# start of Recorded information
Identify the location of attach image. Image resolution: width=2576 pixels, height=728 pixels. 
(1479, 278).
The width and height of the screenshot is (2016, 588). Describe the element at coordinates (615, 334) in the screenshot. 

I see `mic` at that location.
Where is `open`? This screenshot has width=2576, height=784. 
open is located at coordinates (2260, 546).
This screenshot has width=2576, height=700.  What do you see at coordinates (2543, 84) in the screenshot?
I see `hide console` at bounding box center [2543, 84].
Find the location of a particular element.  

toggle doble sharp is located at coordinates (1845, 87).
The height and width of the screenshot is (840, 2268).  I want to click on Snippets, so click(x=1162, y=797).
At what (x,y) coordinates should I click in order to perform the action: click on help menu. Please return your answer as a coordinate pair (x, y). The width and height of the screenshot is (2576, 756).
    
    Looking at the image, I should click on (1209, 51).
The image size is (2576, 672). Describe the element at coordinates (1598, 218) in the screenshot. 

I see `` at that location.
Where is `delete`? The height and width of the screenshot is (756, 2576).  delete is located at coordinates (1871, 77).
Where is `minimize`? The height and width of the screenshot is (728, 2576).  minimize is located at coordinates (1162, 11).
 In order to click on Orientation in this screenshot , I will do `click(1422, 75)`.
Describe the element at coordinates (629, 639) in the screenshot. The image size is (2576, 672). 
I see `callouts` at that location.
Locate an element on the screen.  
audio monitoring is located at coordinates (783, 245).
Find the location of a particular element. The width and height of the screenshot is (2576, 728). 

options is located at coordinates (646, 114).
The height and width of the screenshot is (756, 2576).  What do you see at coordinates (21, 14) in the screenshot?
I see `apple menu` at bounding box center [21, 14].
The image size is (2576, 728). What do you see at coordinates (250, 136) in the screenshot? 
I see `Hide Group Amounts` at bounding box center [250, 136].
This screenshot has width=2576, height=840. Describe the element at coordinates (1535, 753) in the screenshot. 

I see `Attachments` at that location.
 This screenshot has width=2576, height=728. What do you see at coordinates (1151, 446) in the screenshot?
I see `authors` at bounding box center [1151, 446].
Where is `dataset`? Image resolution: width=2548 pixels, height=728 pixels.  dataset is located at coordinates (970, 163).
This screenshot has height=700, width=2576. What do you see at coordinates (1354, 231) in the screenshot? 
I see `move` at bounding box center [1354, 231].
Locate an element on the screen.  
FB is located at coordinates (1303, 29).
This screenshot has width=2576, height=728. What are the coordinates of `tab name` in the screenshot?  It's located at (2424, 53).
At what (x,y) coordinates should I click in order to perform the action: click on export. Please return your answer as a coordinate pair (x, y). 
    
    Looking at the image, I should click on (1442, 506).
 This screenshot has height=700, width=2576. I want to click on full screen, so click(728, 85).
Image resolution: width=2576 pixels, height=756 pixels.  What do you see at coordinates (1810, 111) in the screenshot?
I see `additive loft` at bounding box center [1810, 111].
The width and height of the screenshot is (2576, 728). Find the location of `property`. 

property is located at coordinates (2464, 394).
# end of Recorded information
- **Given task**
Reproduce every one of the records above, line for line and without any changes.

- **The answer**
Identify the location of attach image. Image resolution: width=2576 pixels, height=728 pixels. 
(1479, 278).
The width and height of the screenshot is (2016, 588). Describe the element at coordinates (615, 334) in the screenshot. 

I see `mic` at that location.
Where is `open`? This screenshot has width=2576, height=784. 
open is located at coordinates (2260, 546).
This screenshot has width=2576, height=700.  What do you see at coordinates (2543, 84) in the screenshot?
I see `hide console` at bounding box center [2543, 84].
Find the location of a particular element.  

toggle doble sharp is located at coordinates (1845, 87).
The height and width of the screenshot is (840, 2268).  I want to click on Snippets, so click(x=1162, y=797).
At what (x,y) coordinates should I click in order to perform the action: click on help menu. Please return your answer as a coordinate pair (x, y). The width and height of the screenshot is (2576, 756).
    
    Looking at the image, I should click on (1209, 51).
The image size is (2576, 672). Describe the element at coordinates (1598, 218) in the screenshot. 

I see `` at that location.
Where is `delete`? The height and width of the screenshot is (756, 2576).  delete is located at coordinates (1871, 77).
Where is `minimize`? The height and width of the screenshot is (728, 2576).  minimize is located at coordinates (1162, 11).
 In order to click on Orientation in this screenshot , I will do `click(1422, 75)`.
Describe the element at coordinates (629, 639) in the screenshot. The image size is (2576, 672). 
I see `callouts` at that location.
Locate an element on the screen.  
audio monitoring is located at coordinates (783, 245).
Find the location of a particular element. The width and height of the screenshot is (2576, 728). 

options is located at coordinates (646, 114).
The height and width of the screenshot is (756, 2576).  What do you see at coordinates (21, 14) in the screenshot?
I see `apple menu` at bounding box center [21, 14].
The image size is (2576, 728). What do you see at coordinates (250, 136) in the screenshot? 
I see `Hide Group Amounts` at bounding box center [250, 136].
This screenshot has width=2576, height=840. Describe the element at coordinates (1535, 753) in the screenshot. 

I see `Attachments` at that location.
 This screenshot has width=2576, height=728. What do you see at coordinates (1151, 446) in the screenshot?
I see `authors` at bounding box center [1151, 446].
Where is `dataset`? Image resolution: width=2548 pixels, height=728 pixels.  dataset is located at coordinates (970, 163).
This screenshot has height=700, width=2576. What do you see at coordinates (1354, 231) in the screenshot? 
I see `move` at bounding box center [1354, 231].
Locate an element on the screen.  
FB is located at coordinates (1303, 29).
This screenshot has width=2576, height=728. What are the coordinates of `tab name` in the screenshot?  It's located at (2424, 53).
At what (x,y) coordinates should I click in order to perform the action: click on export. Please return your answer as a coordinate pair (x, y). 
    
    Looking at the image, I should click on (1442, 506).
 This screenshot has height=700, width=2576. I want to click on full screen, so click(728, 85).
Image resolution: width=2576 pixels, height=756 pixels.  What do you see at coordinates (1810, 111) in the screenshot?
I see `additive loft` at bounding box center [1810, 111].
The width and height of the screenshot is (2576, 728). Find the location of `property`. 

property is located at coordinates (2464, 394).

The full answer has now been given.